- [Problem details]: Every record should be copied exactly, except that pictures are to be omitted.

Dataset content section start

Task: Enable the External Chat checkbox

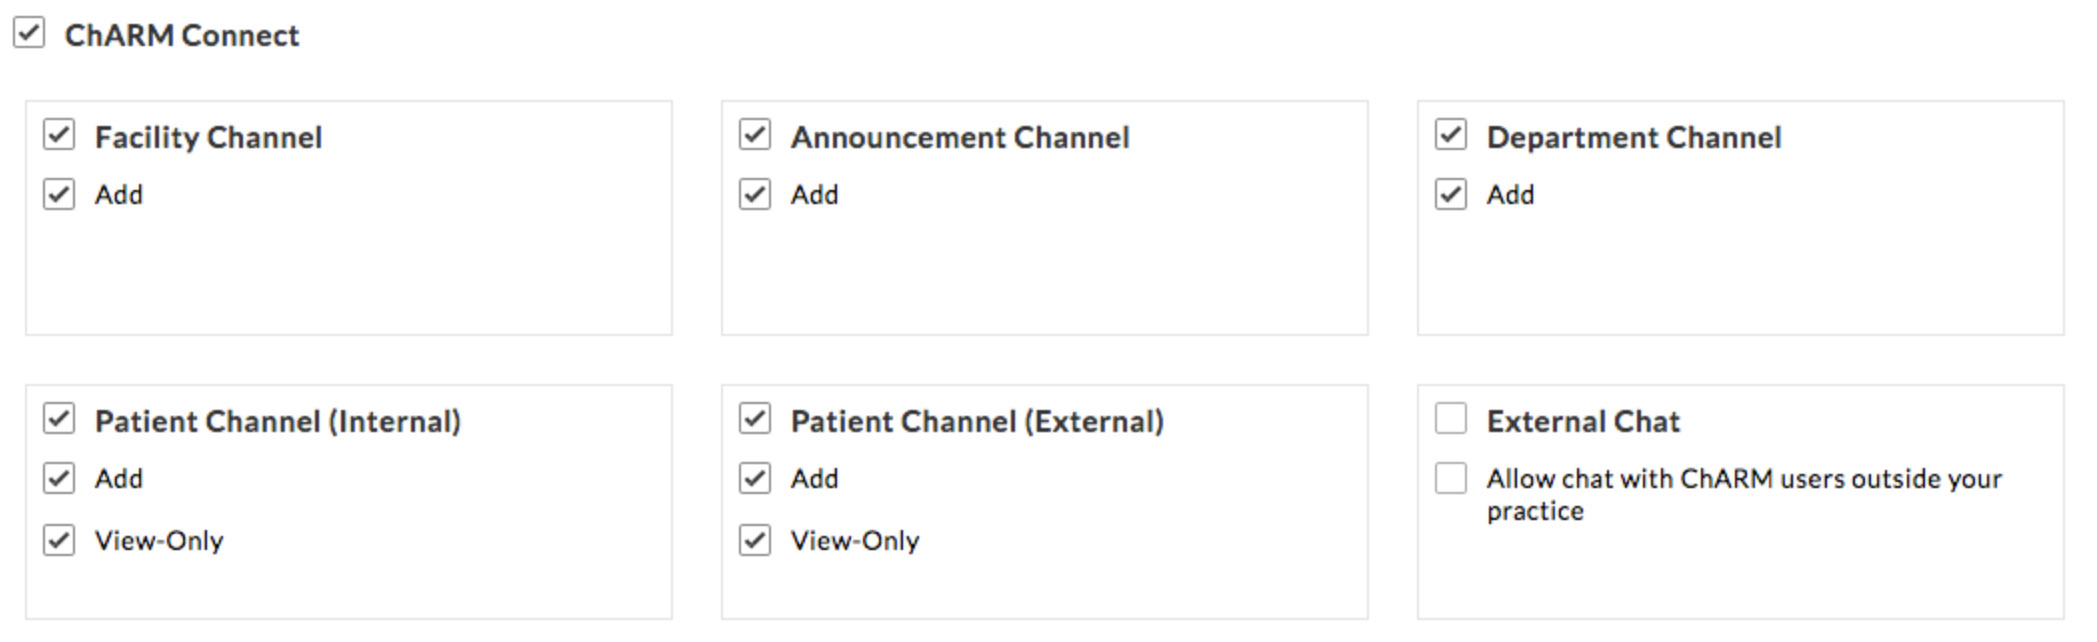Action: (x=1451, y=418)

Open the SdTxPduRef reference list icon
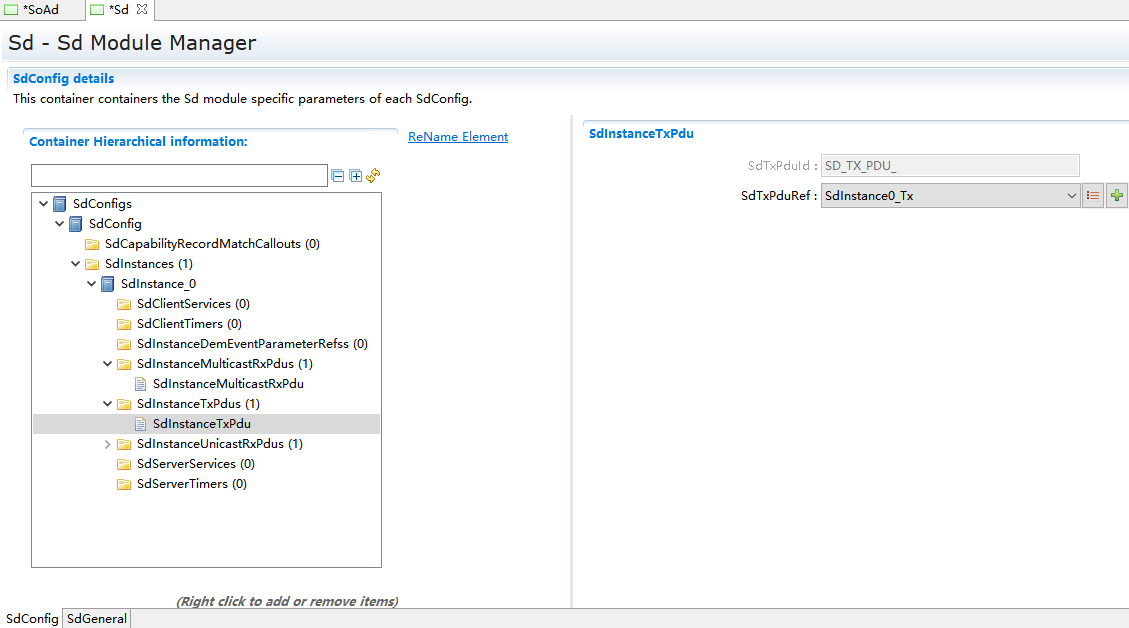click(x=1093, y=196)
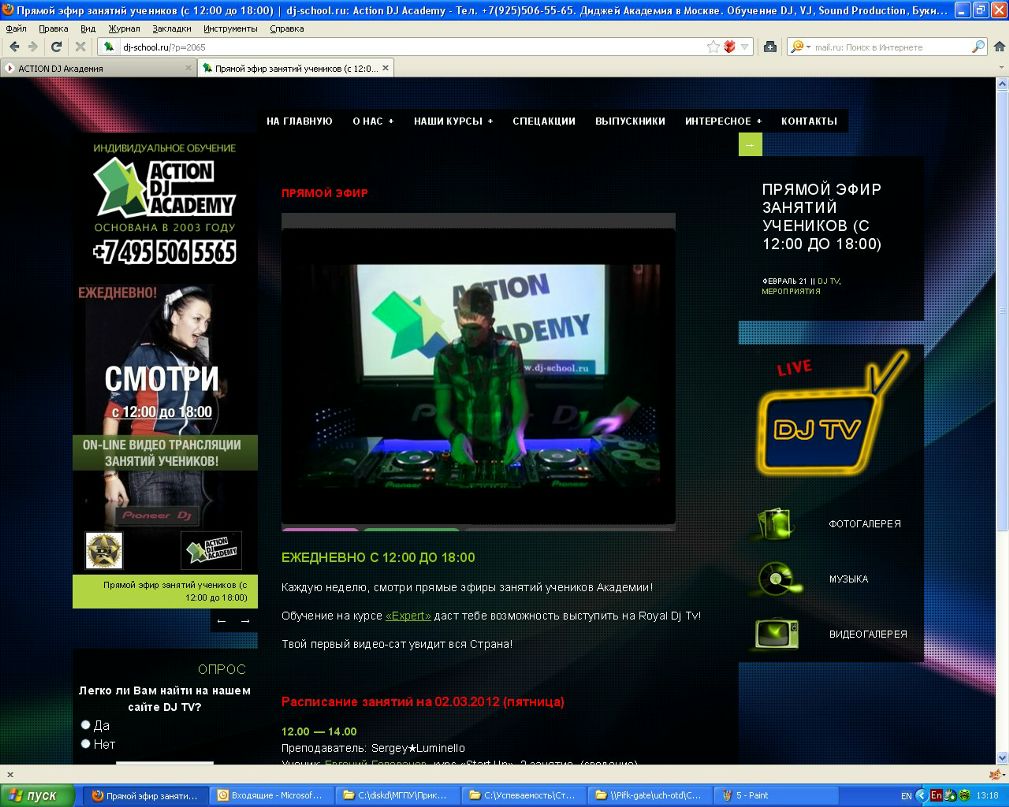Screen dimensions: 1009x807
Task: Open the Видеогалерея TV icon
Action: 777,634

Dataset content section end

- [Answer box]:
Task: Enable the External Chat checkbox

Action: (x=1451, y=418)

Open the SdTxPduRef reference list icon
click(x=1093, y=196)
Screen dimensions: 1009x807
Task: Open the Видеогалерея TV icon
Action: 777,634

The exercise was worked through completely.